Karmaşık Diyetlerden Sıkılanlar İçin Basit Kişisel Diyet Planı
Bir diyet planı önermeden önce aşağıdaki 9 adet tavsiyeyi diyet planınızı yaparken dikkate alın ve mutlaka uygulayın !
- Günlük kalori ihtiyacınızı hesaplayın ve bu ihtiyaca uygun bir diyet planı oluşturun. Bunun için vücut ağırlığınız, boyunuz, yaşınız, cinsiyetiniz ve aktivite seviyeniz gibi faktörleri dikkate alın.
- Günlük protein, karbonhidrat ve yağ gereksinimlerinizi dikkate alarak beslenin. Proteinler, kas dokusunun onarımı ve büyümesi için önemlidir, karbonhidratlar ise enerji sağlar ve yağlar ise hormonların üretimi için gereklidir.
- Sağlıklı yiyecekleri tercih edin. Meyve, sebze, tam tahıllar, yumurta, tavuk, balık, fasulye, mercimek gibi sağlıklı seçenekleri tercih edin.

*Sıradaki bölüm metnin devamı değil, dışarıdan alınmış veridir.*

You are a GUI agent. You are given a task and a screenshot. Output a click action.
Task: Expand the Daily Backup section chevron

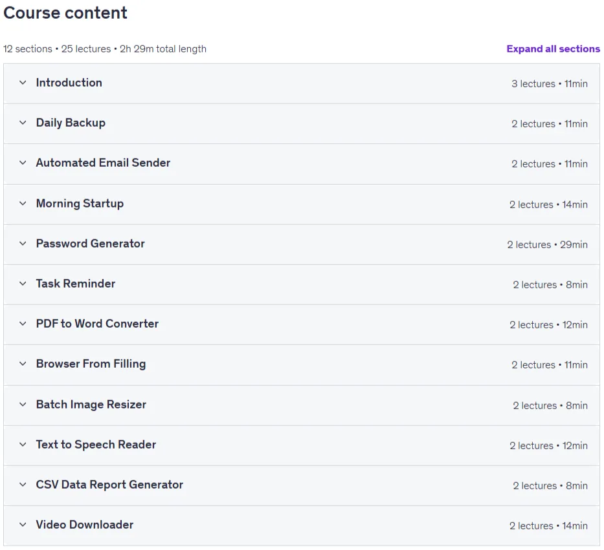pos(23,123)
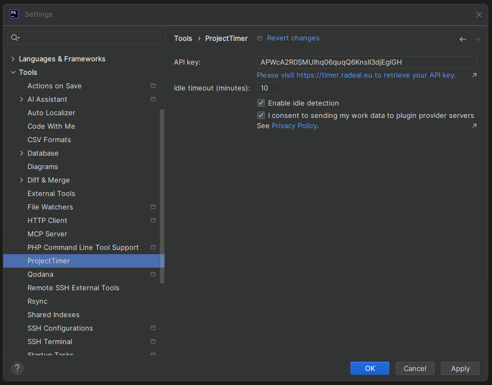Expand the Diff & Merge node

coord(22,180)
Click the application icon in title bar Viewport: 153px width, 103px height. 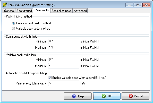(4, 5)
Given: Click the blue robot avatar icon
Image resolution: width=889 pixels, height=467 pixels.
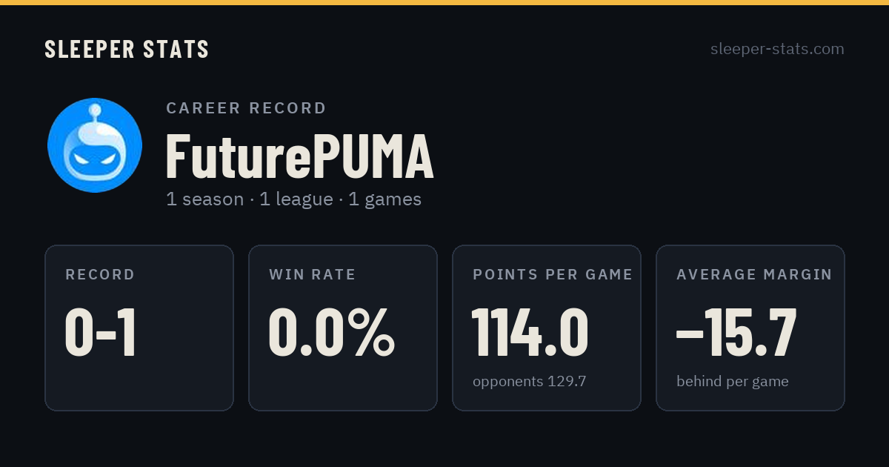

- Su içmeyi unutmayın. Günde en az 8 bardak su içmeye çalışın.
- Günlük düzenli egzersiz yapın. Örneğin, yüzme, koşu, bisiklet sürme gibi aerobik egzersizler yapabilir veya ağırlık kullanarak kuvvet antrenmanı yapabilirsiniz.
- Yenilen yiyecekleri takip edin ve not alın. Bu sayede ne kadar yediğinizi ve hangi yiyeceklerin hangi miktarda tükettiğinizi takip edebilir ve hangi yiyeceklerin size daha iyi geldiğini belirleyebilirsiniz.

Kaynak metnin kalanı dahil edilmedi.